The program generated controversy but soon spread to other states. In 2008, the Alaska Dental Association opposed the program, claiming that dental therapists offer sub-standard care and have the capability to cause more harm than good, and the American Dental Association opposed dental therapists practicing without the supervision of a licensed dentist in the lower 49 states. However, in 2009, the Minnesota Legislature approved the nation's first non-tribal dental therapy program, and Maine and Vermont followed suit in 2014 and 2016, respectively. More states enacted tribal programs – Oregon in 2016, Washington in 2017, and Idaho in 2019. In 2018, Arizona and Michigan passed their own laws, and New Mexico, Connecticut, and Nevada joined in 2019; Florida, Kansas, Massachusetts, North Dakota, and Wisconsin have their own programs.

=== Dental therapy program results ===
Scientists from RTI International and the University of North Carolina performed a study in June 2011 to evaluate Alaska's DHAT initiative on behalf of the Alaska Native Tribal Health Consortium. The study found that "Alaska's dental therapists are now providing safe, competent and appropriate care in their scope of practice." According to the study, the DHAT program provided broader access to care and contributed to the local economy, whereas the itinerant dental care system had been failing for fifty years. One dental health medical hub found that though they struggled to retain fully licensed dentists even with incentives like student loan repayments, DHAT tended to stay in their communities, increasing continuous access to care. The Dental Health Aide Program is viewed as vital by delegates who are attempting to keep dental care in the villages of Alaska. In summary, they found that dental therapists are technically competent to do their jobs effectively and safely, that their mission to successfully treat cavities and help relieve pain for people who have extremely limited access to health care has been successful, that patient satisfaction was very high, and that they are a well-accepted institution in tribal villages.

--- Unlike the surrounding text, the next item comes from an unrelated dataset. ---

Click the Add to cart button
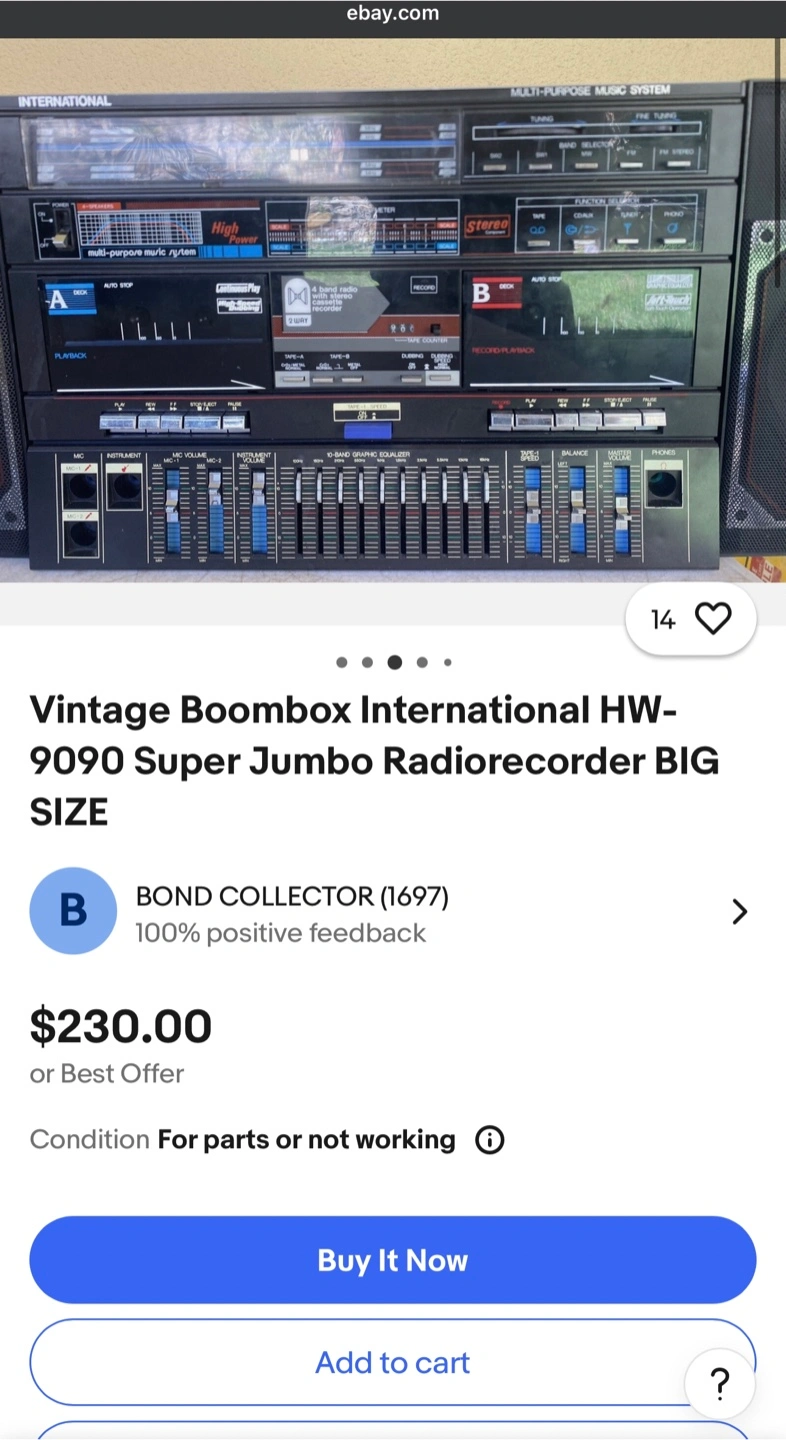The height and width of the screenshot is (1440, 786). coord(393,1362)
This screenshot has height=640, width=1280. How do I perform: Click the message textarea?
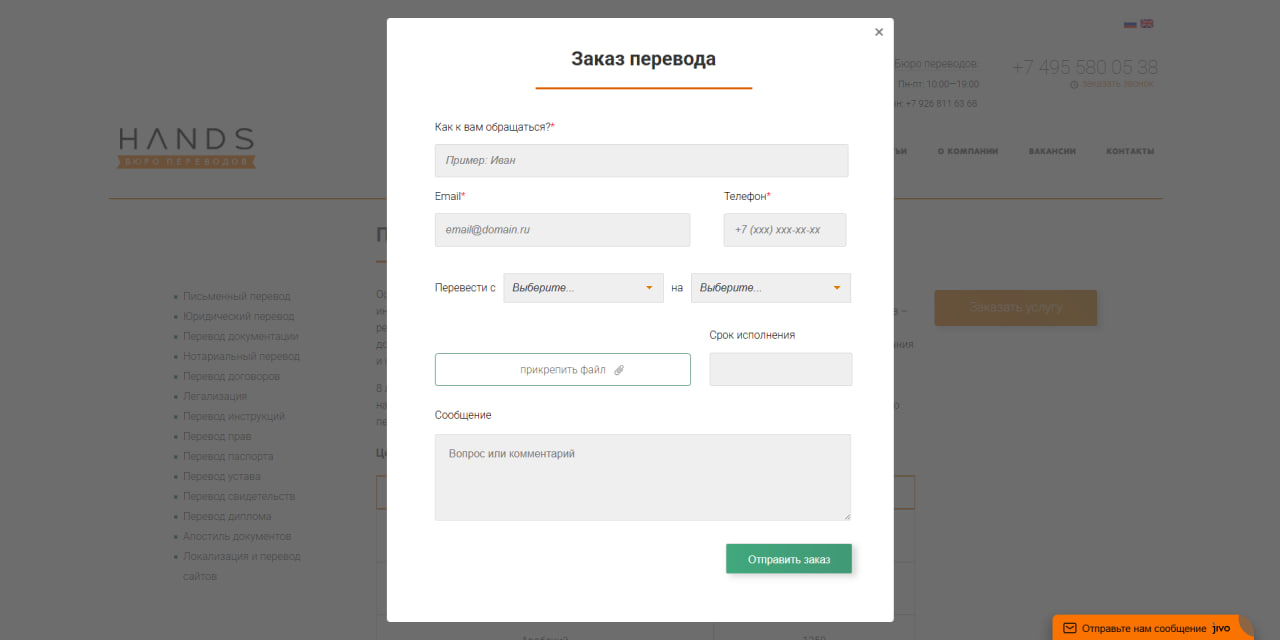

By 2017, the dental therapist program had been found successful in providing safe, competent care for rural Alaskans. According to data from the Yukon Kuskokwim Health Corporation (YKHC) collected from 2009 to 2014, emergency care fell from 38% of dental services provided to 24%, and preventive services increased from 28% to over 40%. In 2013, the YKHC gave annual preventative pediatric examinations to 976 patients; this number increased to 2770 by 2016.

==Work in the villages==

The daily work of the dental therapist is in the rural village – tiny, almost certainly lacking in comfortable amenities, and usually completely cut off from the rest of the world, accessible only by small aircraft and snowmobiles in the winter. The villages may contain as few as a few dozen people or as many as 750.

To practice dentistry here, the dental therapist must fly in both him or her and most of the equipment needed. Not all villages have dedicated clinics where the therapists can work. Instead, once there, the therapist must utilize back rooms, living rooms, stores, and even garages to set up the operation, and, quite often, this area also becomes the therapist's living quarters for the duration of his/her stay in the village. A therapist is lucky if this temporary living space comes equipped with running water or a working septic system – often, more primitive solutions are required. Their stay can often resemble a camping trip, and a therapist is expected to bring his or her own sleeping bag and toiletries.

Once there, the work must be done quickly in order to make sure everyone who needs care receives it before the dental therapist's supplies are exhausted. This often makes for an intense work schedule, and patients are operated on and sent on their way as quickly as possible.

In rural areas, dentists often see patients in an extra room, possibly in a local school or other communal establishment, caring for as many of the villagers as possible in the span of a week or two. In some of the larger villages, established local healthcare offices exist with rooms for patients.